Before the market open on Tuesday, the Corning, NY-based manufacturer of glass, ceramics, and related materials reported earnings of 34 cents per share, which topped analysts' forecasts for earnings of 32 cents per share.
Corning reported revenue of $2.4 billion during the quarter, which was slightly lower than analysts expectations for revenue of $2.45 billion.
LCD glass prices dropped moderately in the fourth quarter, but less than during the third quarter, the company added.
The decline in prices is expected to continue during the 2016 first quarter, which is expected be one of the lowest first-quarter price declines in five years, according to Corning.
"We expect the first quarter to be the weakest of 2016, and we anticipate growth will recover in subsequent quarters," CFO R. Tony Tripeny said in a statement. "We are encouraged with the moderation of LCD glass price declines, and we expect this trend will continue into 2016. We are sustaining market leadership in all of our businesses."
Separately, recently, TheStreet Ratings objectively rated this stock according to its "risk-adjusted" total return prospect over a 12-month investment horizon.
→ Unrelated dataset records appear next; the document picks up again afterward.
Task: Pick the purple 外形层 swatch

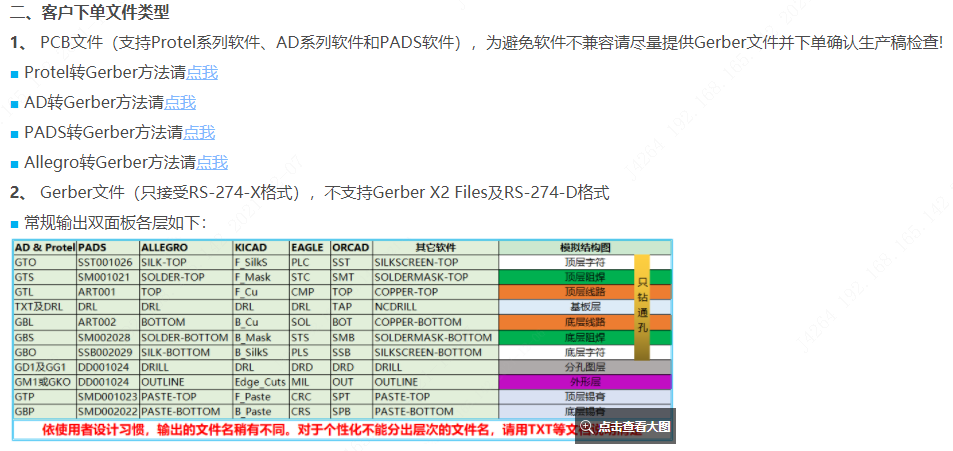Action: [585, 381]
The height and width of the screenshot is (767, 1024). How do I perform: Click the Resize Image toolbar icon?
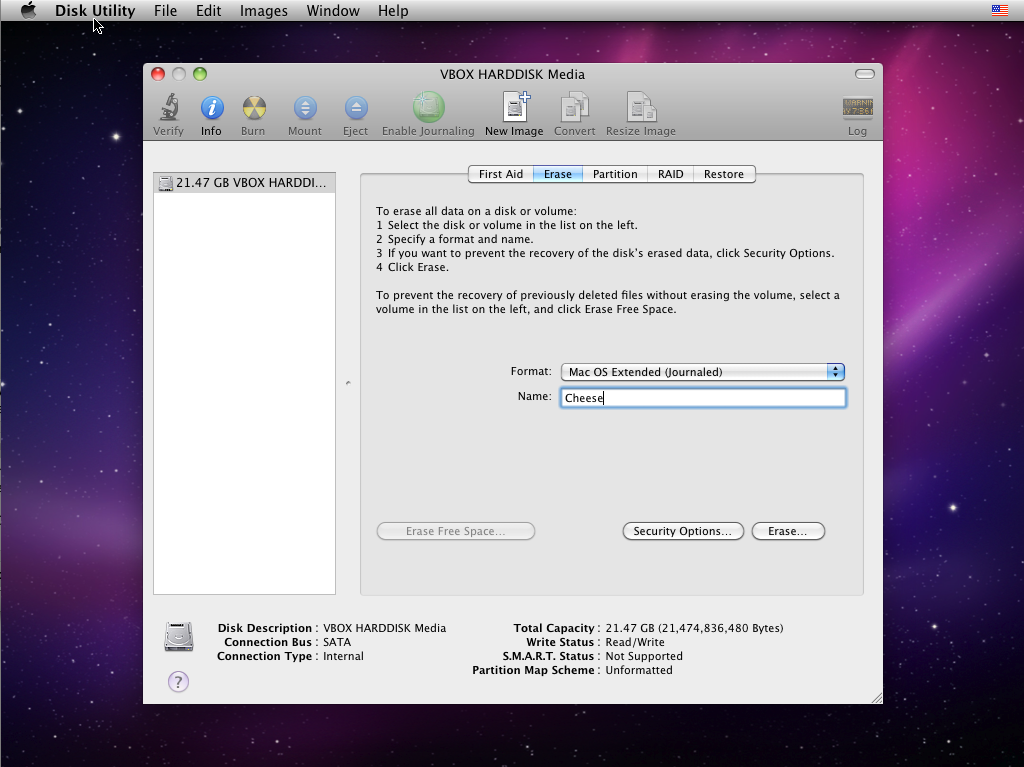pyautogui.click(x=641, y=107)
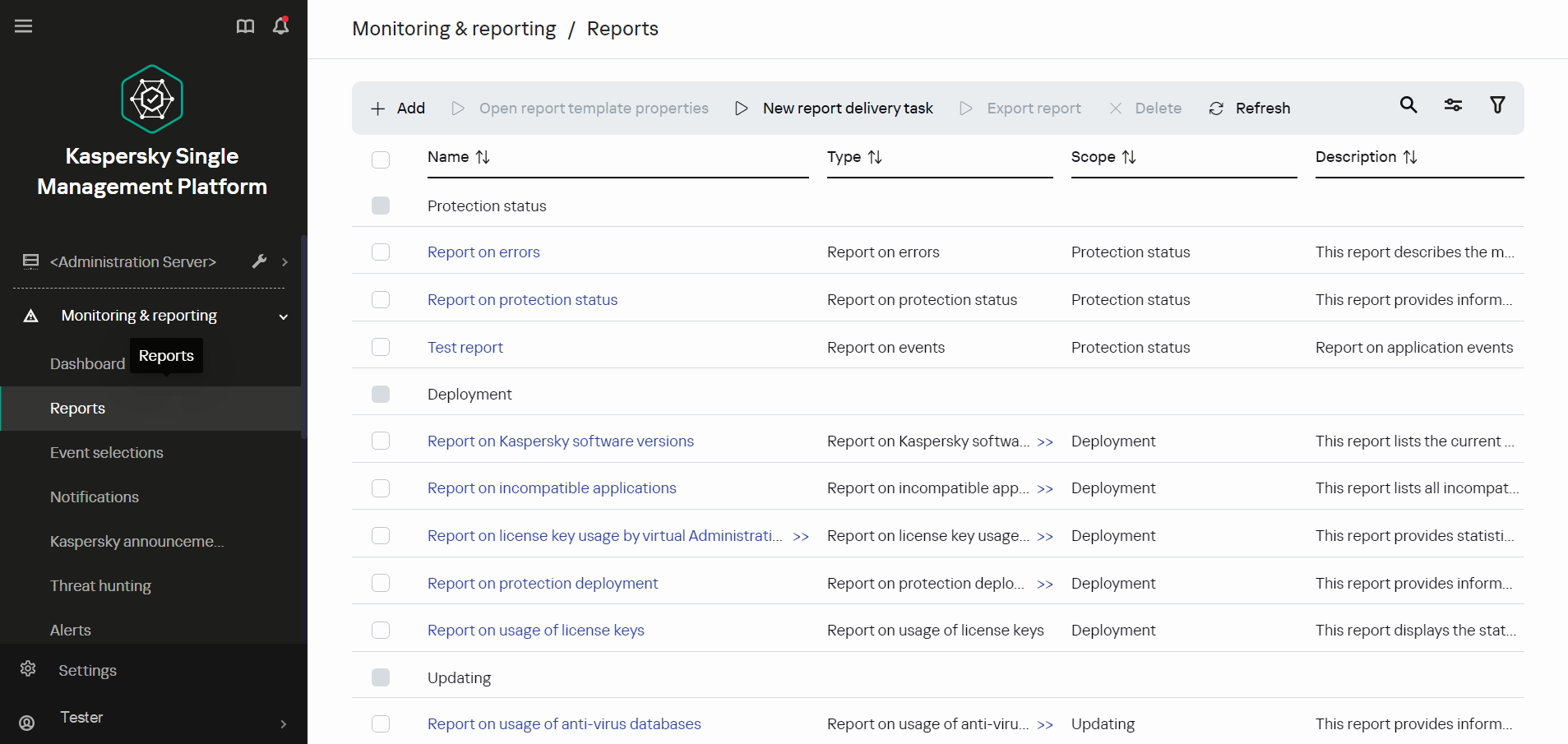Open the column settings icon
Image resolution: width=1568 pixels, height=744 pixels.
[x=1453, y=106]
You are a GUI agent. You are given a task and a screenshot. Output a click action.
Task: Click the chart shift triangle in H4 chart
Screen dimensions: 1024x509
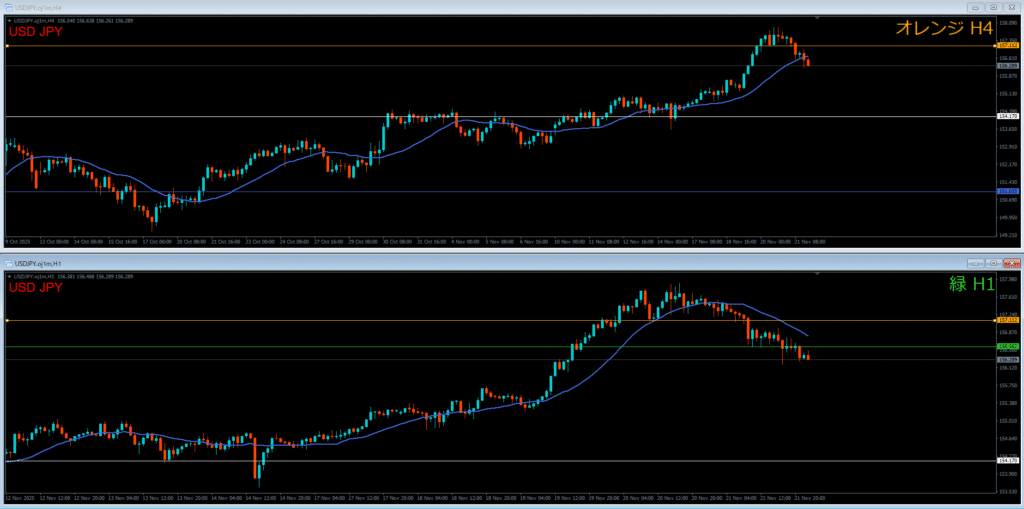(817, 19)
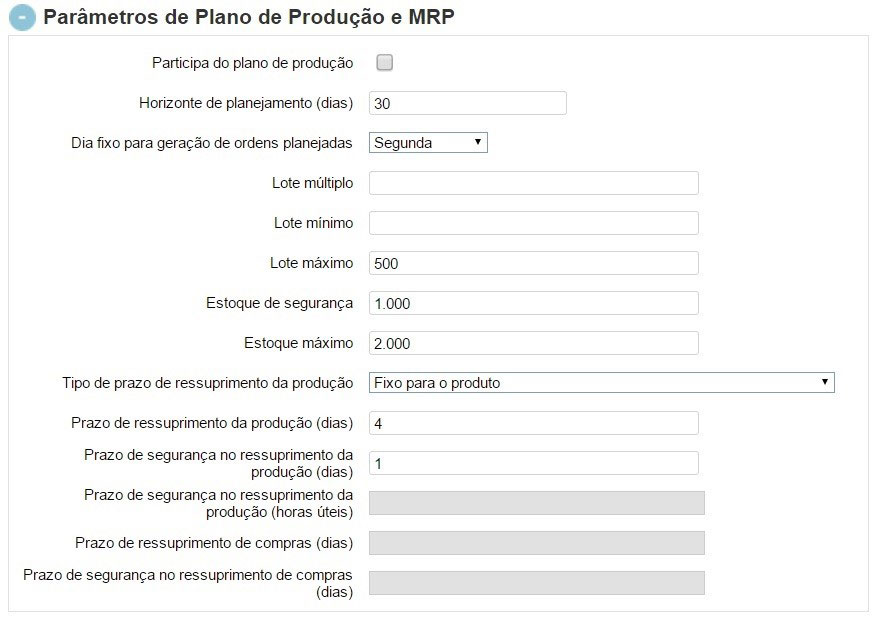Click the disabled ressuprimento de compras segurança field

537,580
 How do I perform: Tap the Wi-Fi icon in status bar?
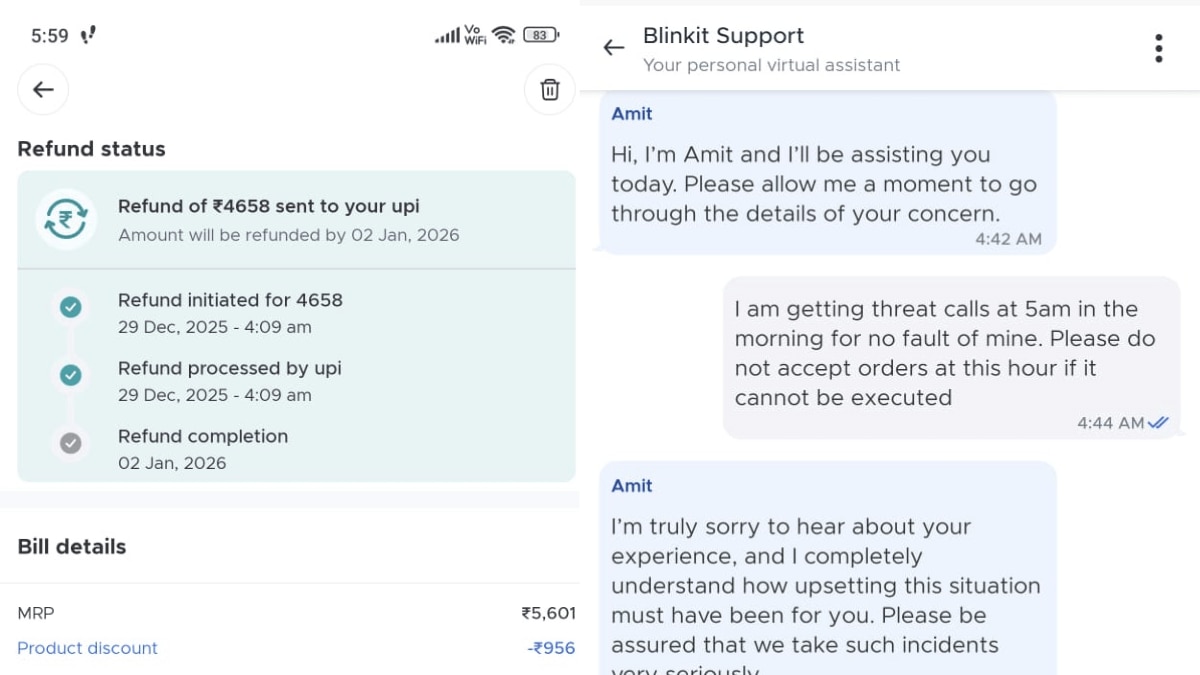point(504,35)
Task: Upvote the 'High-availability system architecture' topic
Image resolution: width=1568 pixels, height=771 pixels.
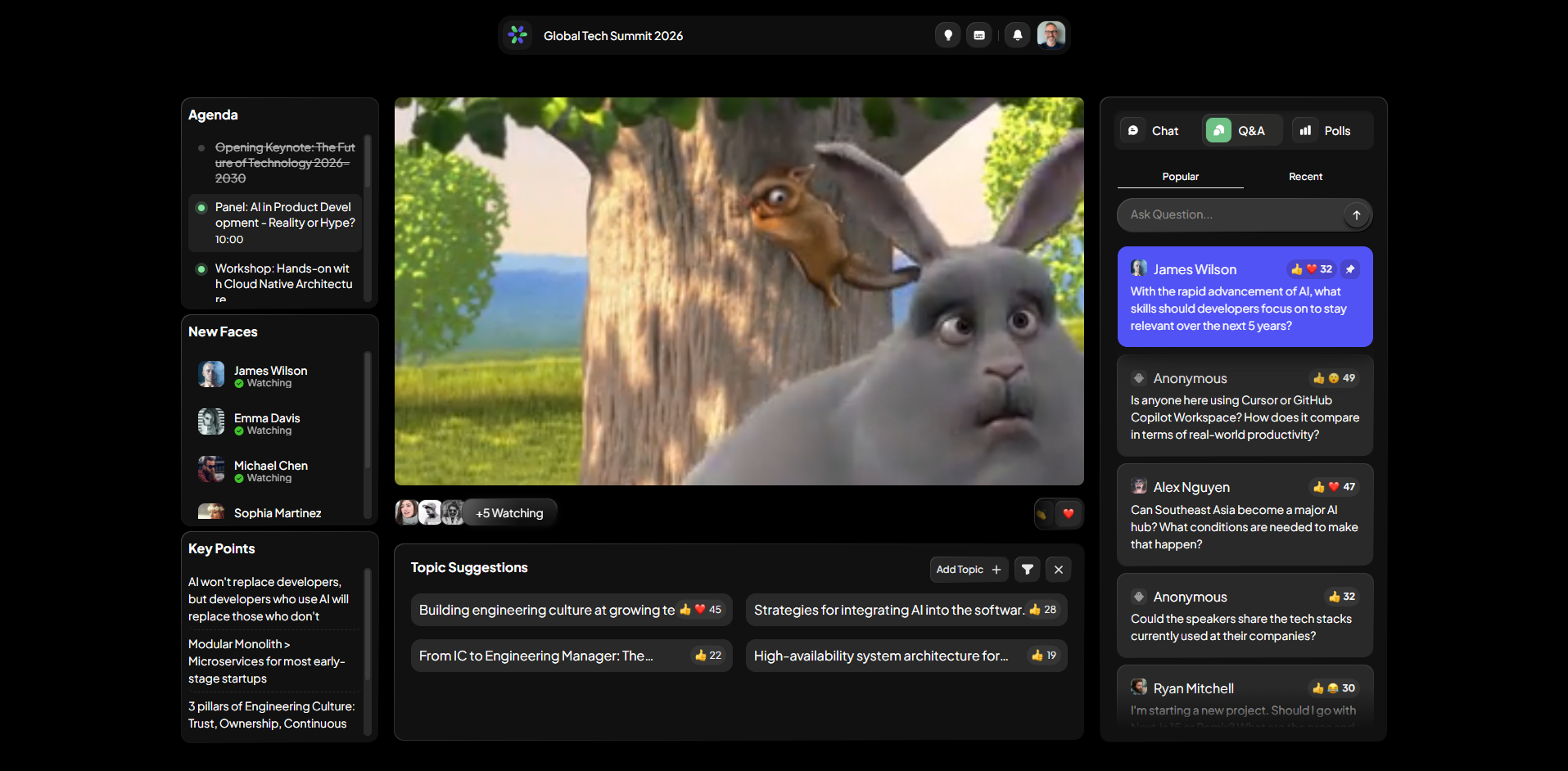Action: click(1044, 656)
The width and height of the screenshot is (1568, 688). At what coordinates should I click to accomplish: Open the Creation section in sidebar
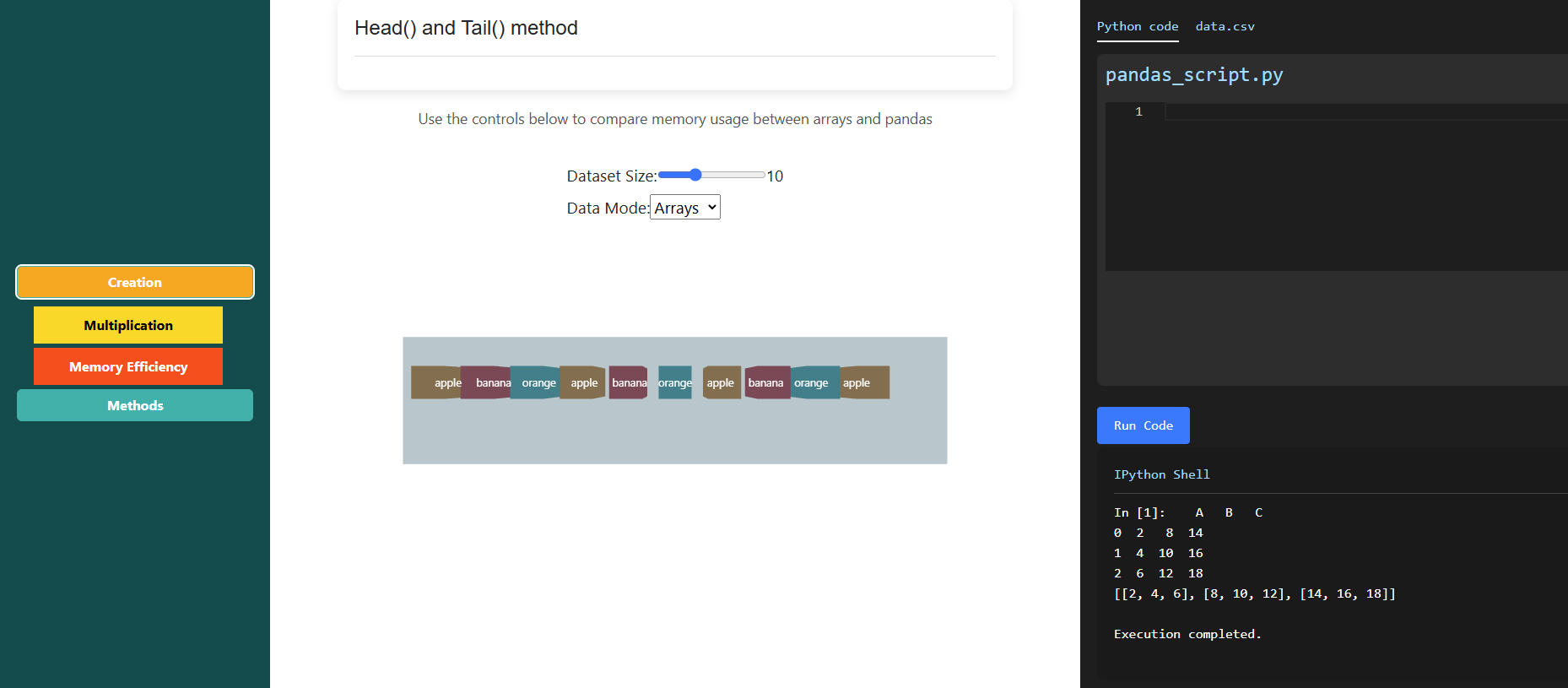(x=135, y=282)
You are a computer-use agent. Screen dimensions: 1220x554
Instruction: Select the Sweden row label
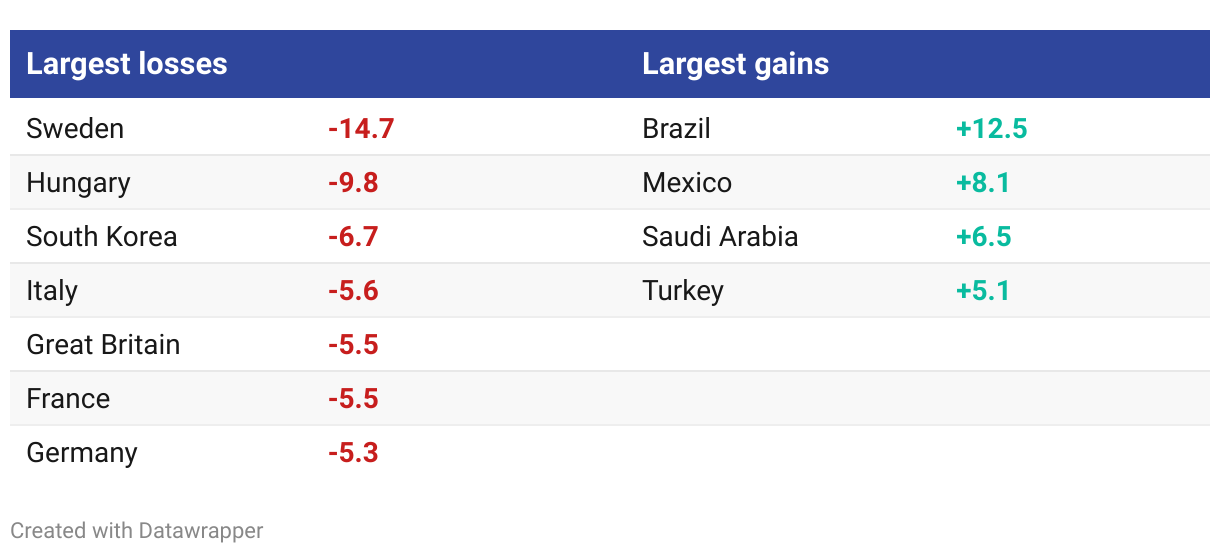[75, 129]
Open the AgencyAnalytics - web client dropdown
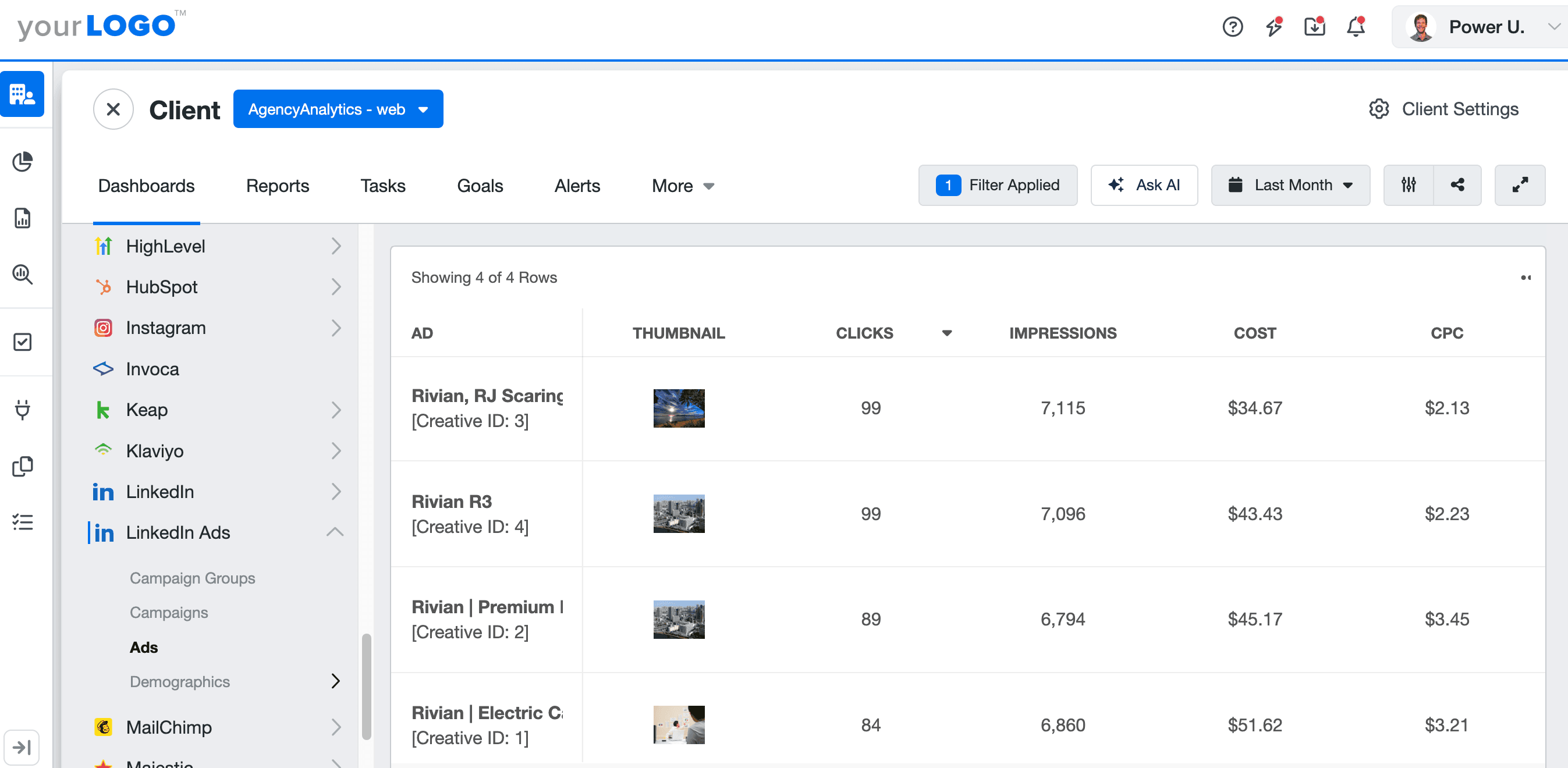 click(x=338, y=109)
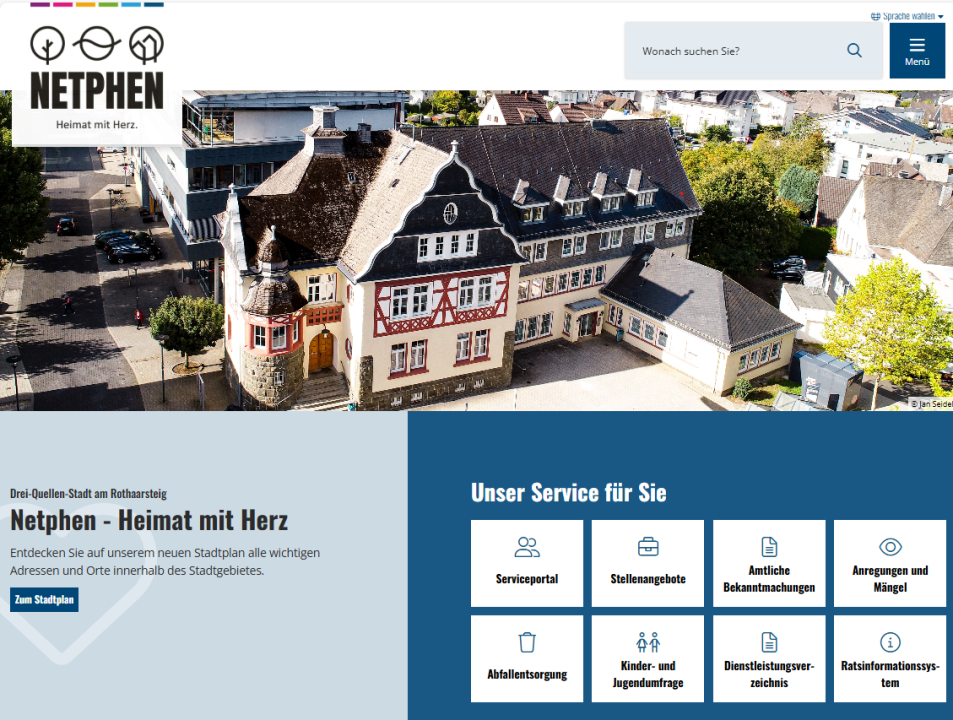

Not based on the news in any given day, the rating may differ from Jim Cramer's view or that of this articles's author.
TheStreet Ratings rates this stock as a "buy" with a grade of B. The company's debt-to-equity ratio is very low at 0.20 and is currently below that of the industry average, implying that there has been very successful management of debt levels. Additionally, Corning's he return on equity has improved slightly when compared to the same quarter one year prior. This can be construed as a modest strength in the organization.